Mark Fisher (Stoke-on-Trent, Central) (Lab): The debate and the disagreement between the other place and our House turn on whether the scheme is compulsory or voluntary. The Home Secretary is right to remind us that we should need primary legislation if the scheme were to be completely compulsory, but the Bill establishes, by the back door, a halfway house to compulsion. Why?

I suspect that the real reason is that the Home Secretary is not confident. When we eventually reach the stage of introducing primary legislation to make the scheme compulsory, he wants to be able to tell the House and the public, "Sixty per cent. of people in the UK already have an ID card. What are you worried about?" However, the only reason that 60 per cent. of people will have a card will be as a result of this back-door way of compelling them to have a card if they want a passport or a driving licence.

It is perfectly respectable for the Home Secretary to want a universal card, but as the shadow Home Secretary, the right hon. Member for Haltemprice and Howden (David Davis) said, the proposed scheme will not be effective; the card certainly will not achieve any of the things that the Government hope for it against terrorism, international fraud and so on, unless it is universal. The idea that it could be semi-universal actually denies the whole purpose of an ID card, certainly in terms of its practical effectiveness.

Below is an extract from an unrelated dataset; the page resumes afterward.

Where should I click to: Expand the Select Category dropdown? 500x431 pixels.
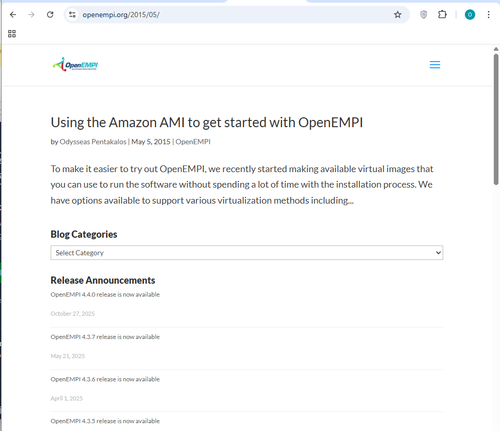(247, 253)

It is not unreasonable for the Home Secretary to want a universal card, but he does not want to legislate for it now because he knows that he would not get the measure through—[Interruption.] No, he is not legislating for a compulsory card. If he did that now, he knows that the Government would have to pay the full costs for such a card. He could not compel people to have a card and to pay £90 for it. He knows that a compulsory card would have to be financed by the Government and the Chancellor does not want to do that, so we have this rather dishonest and disingenuous halfway scheme.

If the Government and the Home Secretary were really confident about the proposed card, they would trust the British people. If the Home Secretary feels that he can make an overwhelming case for the importance of an identity card—as he undoubtedly does; I think that he is entirely sincere—he should trust his judgment and make that case to the British people. He should say, "Believe me, we will benefit from the card so volunteer for it", but he cannot introduce the scheme by compulsion. In proceeding by compulsion, he does not trust the British people. He certainly does not trust the people when he proposes this semi, rather false voluntary scheme, which is in effect compulsory.